* _Exercise brief_: All records are to be restated word for word, with pictures excluded.

* _Provided entries_:
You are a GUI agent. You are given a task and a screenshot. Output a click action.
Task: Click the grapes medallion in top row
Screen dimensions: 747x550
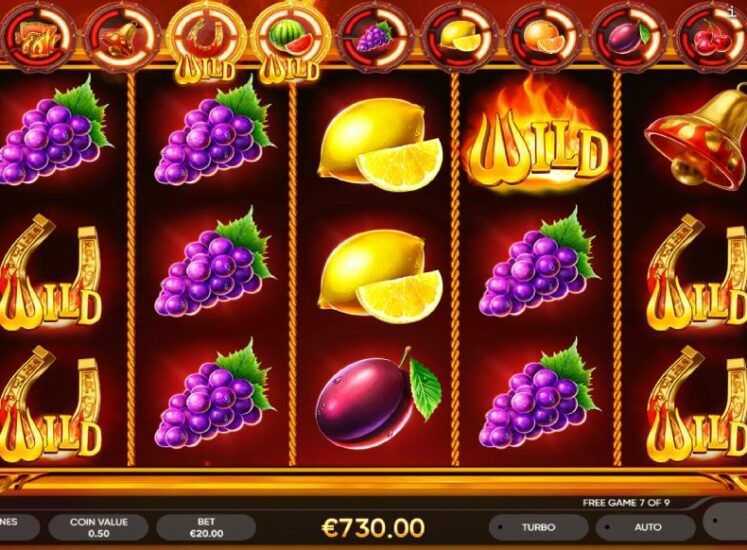coord(374,37)
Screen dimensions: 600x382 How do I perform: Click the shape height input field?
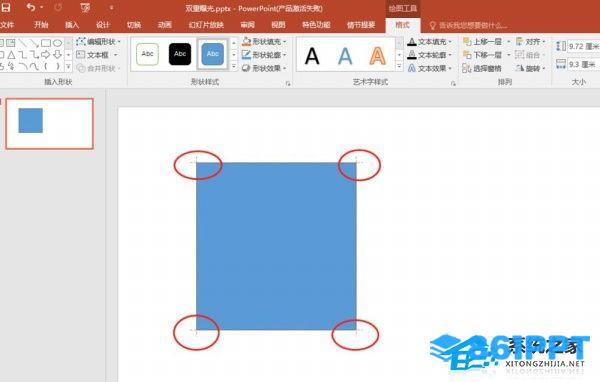click(583, 46)

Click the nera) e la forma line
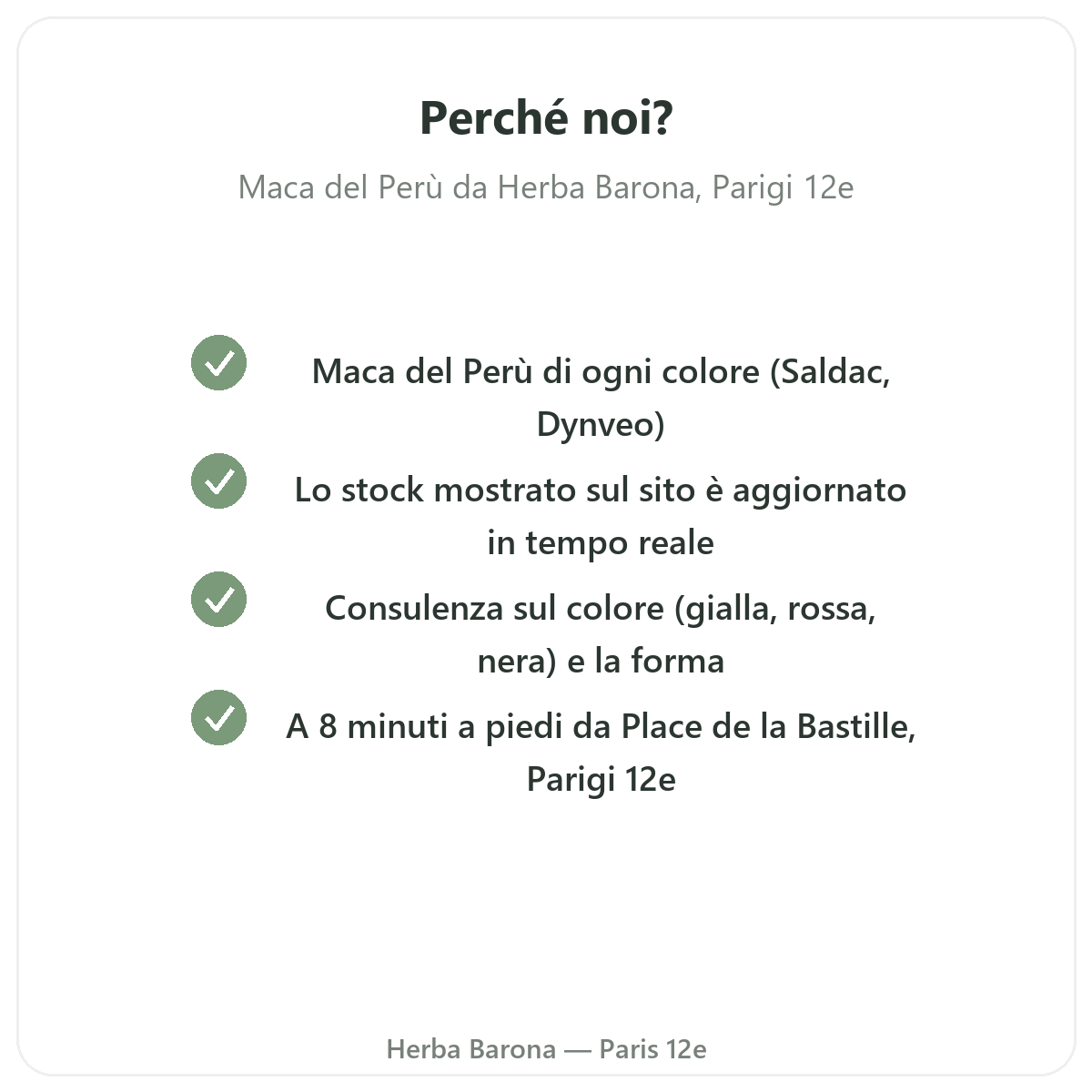[x=601, y=661]
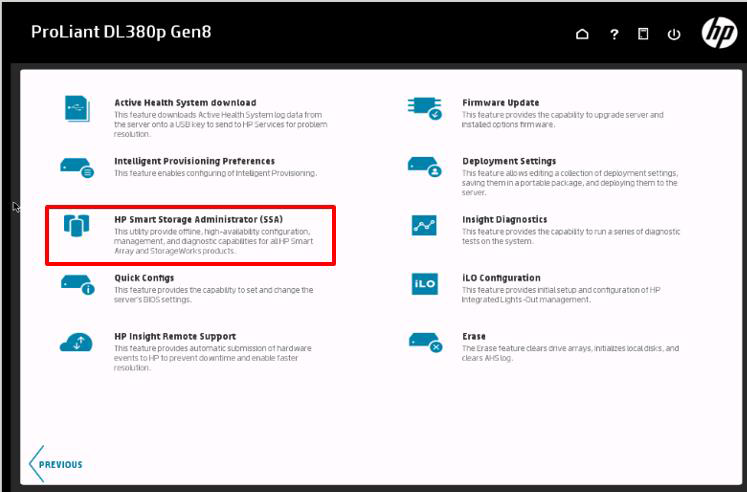Open the Deployment Settings icon
This screenshot has width=747, height=492.
(424, 166)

* _Result_:
You are a GUI agent. You are given a task and a screenshot. Output a click action.
Task: Click the grapes medallion in top row
Screen dimensions: 747x550
coord(374,37)
Screen dimensions: 600x382 How do I perform: Click the shape height input field?
click(583, 46)

Click the nera) e la forma line
[x=601, y=661]
Open the Deployment Settings icon
This screenshot has width=747, height=492.
(424, 166)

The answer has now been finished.